Crise en Palestine - Gaza :

« Sans aide humanitaire, des gens mourront de faim »

Ryad, membre de l’équipe du Secours Islamique France (SIF), tire la sonnette d’alarme. Avec ses collègues, il a apporté du soutien alimentaire à 165 000 personnes sur place depuis le début de la crise, dans un contexte très dangereux. En 6 mois, au moins 200 humanitaires ont été tués, ce qui fait de Gaza la zone la plus mortelle au monde pour les ONG !

Depuis six mois, la bande de Gaza est touchée par un conflit d’une violence et d’une intensité sans précédents, ayant débuté deux jours après les attentats meurtriers du 7 octobre dernier. Des dizaines de milliers de personnes y ont perdu la vie, et plus d’1, 5 million se sont déplacées dans la partie sud, en quête d’une sécurité qu’elles ne trouvent pas. Extrêmement fragilisés, ces Gazaouis (sur)vivent dans des camps de fortune, des abris d’urgence, ou encore, des maisons surpeuplées.

Faute d’aide humanitaire en quantité suffisante, la famine menace la population de Gaza

Jour après jour, la crise s’aggrave, tant l’écart est important entre l’aide humanitaire qui entre au compte-goutte à Gaza, et les immenses besoins de la population. Désormais, se procurer de l’eau potable et de la nourriture est devenu mission impossible pour la grande majorité de la population : la famine et une crise sanitaire de grande ampleur sont des menaces réelles, selon les Nations Unies.

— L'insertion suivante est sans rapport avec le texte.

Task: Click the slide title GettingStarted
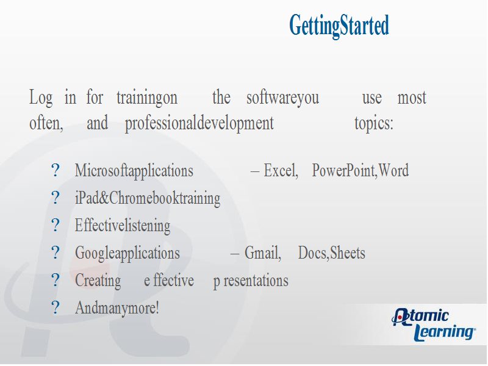pos(339,26)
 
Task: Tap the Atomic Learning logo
pos(434,325)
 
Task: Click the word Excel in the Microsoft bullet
pos(281,171)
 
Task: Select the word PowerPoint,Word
pos(361,171)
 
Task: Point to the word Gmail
pos(263,253)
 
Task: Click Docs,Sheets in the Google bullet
pos(332,253)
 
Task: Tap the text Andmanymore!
pos(117,308)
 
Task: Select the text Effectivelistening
pos(123,226)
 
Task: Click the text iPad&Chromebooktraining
pos(148,198)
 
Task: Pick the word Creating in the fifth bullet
pos(98,281)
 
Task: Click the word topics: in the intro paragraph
pos(374,124)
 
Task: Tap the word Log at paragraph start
pos(41,98)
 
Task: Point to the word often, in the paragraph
pos(46,123)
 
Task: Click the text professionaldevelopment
pos(199,124)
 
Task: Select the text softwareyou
pos(282,98)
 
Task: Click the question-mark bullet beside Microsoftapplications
pos(55,170)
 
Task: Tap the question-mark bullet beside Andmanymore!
pos(55,307)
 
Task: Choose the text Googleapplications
pos(127,253)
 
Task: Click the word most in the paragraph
pos(412,98)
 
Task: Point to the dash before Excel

En outre, le danger est constant, et pèse même sur les humanitaires, pourtant protégés par le Droit International Humanitaire (DIH). Gaza est devenue la zone la plus meurtrière au monde pour les ONG, qui déplorent 200 morts dans leurs rangs ! Le Secours Islamique France n’a pas été épargné. Le 26 mars, nous avons été endeuillés par la mort de Suhail Abu Hasira, membre de notre staff local. Notre collègue a été tué avec son épouse, ses huit enfants et ses parents. Ce drame est la conséquence d’un bombardement de leur maison, située à proximité de l’hôpital Al-Shifae, à Gaza-Ville. 

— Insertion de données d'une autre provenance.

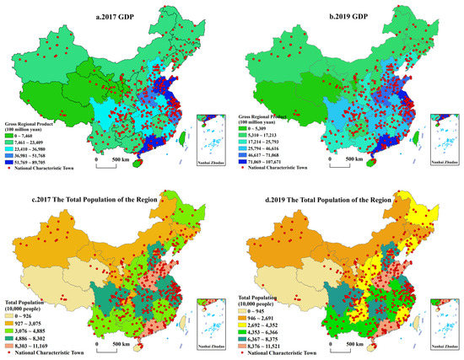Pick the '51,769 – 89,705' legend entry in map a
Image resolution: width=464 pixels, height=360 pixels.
[x=11, y=158]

Comme les autres 44 personnes que compte toujours l'équipe du SIF sur place, Suhail Abu Hasira avait participé aux distributions alimentaires d'urgence que nous avons déployées pour 165 000 personnes (dont 100 000 à l’occasion de Ramadan) depuis le début de la crise.

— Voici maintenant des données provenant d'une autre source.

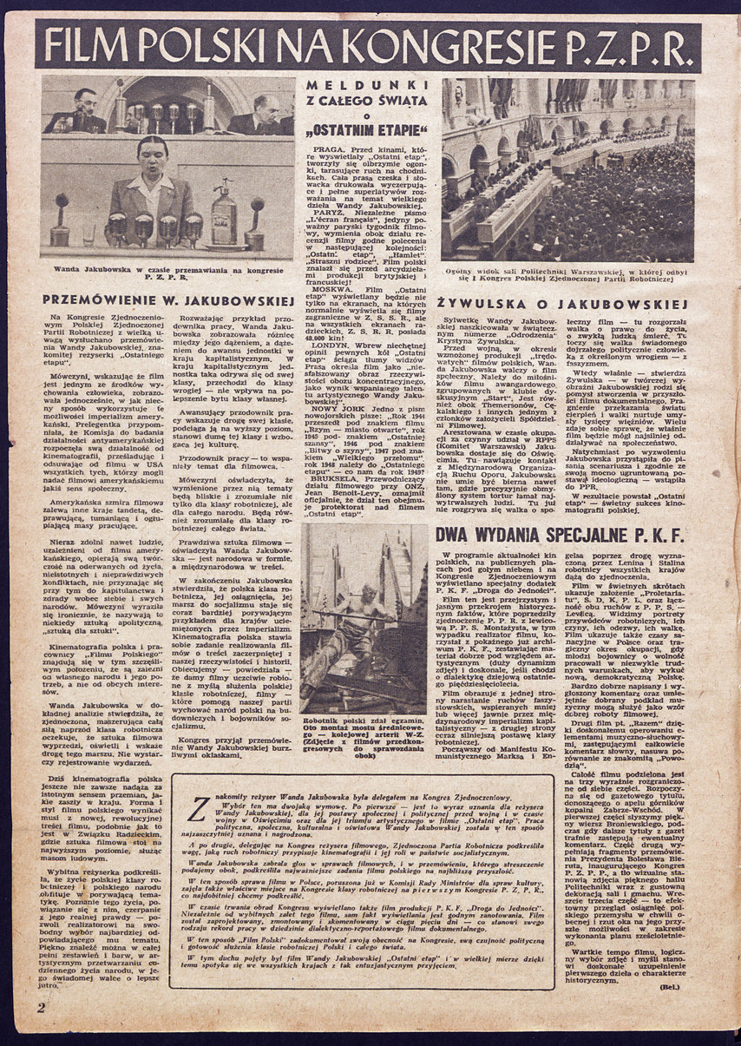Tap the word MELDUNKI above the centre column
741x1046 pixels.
coord(365,84)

En Cisjordanie également, nos équipes sont très inquiètes de la situation

En parallèle, nous poursuivons nos actions humanitaires en Cisjordanie, où l’impact de la crise en cours à Gaza se fait de plus en plus sentir. Très inquiètes, nos équipes nous ont averti, à plusieurs reprises, qu’il devenait chaque jour plus difficile de se déplacer en toute sécurité. Ces problèmes compliquent la réalisation de nos projets dans un contexte où les besoins humanitaires sont en forte augmentation.

« Parfois, je me dis que je vais mourir » soupire, depuis Rafah, Ryad, de l’équipe du SIF à Gaza

Travailleur humanitaire pour le SIF, Ryad, quant à lui, est toujours à Gaza. Ce membre de notre équipe locale a été déplacé quatre fois avec sa femme et leurs deux enfants en bas âge. Il est désormais installé près de la frontière égyptienne, dans la ville de Rafah.

Notre collègue redoute fortement, comme le Secours Islamique France et l'ensemble des acteurs humanitaires, l’impact catastrophique qu’aurait une offensive sur la zone pour les civils déplacés, extrêmement fragilisés, n’ayant aucun autre lieu où aller. 

À bout de force, devenu lui-même dépendant de l’aide humanitaire, mais toujours opérationnel pour participer aux actions du SIF sur place, Ryad témoigne en évoquant la situation catastrophique qui touche la population au travers de son vécu d’humanitaire, et aussi d’habitant de Gaza.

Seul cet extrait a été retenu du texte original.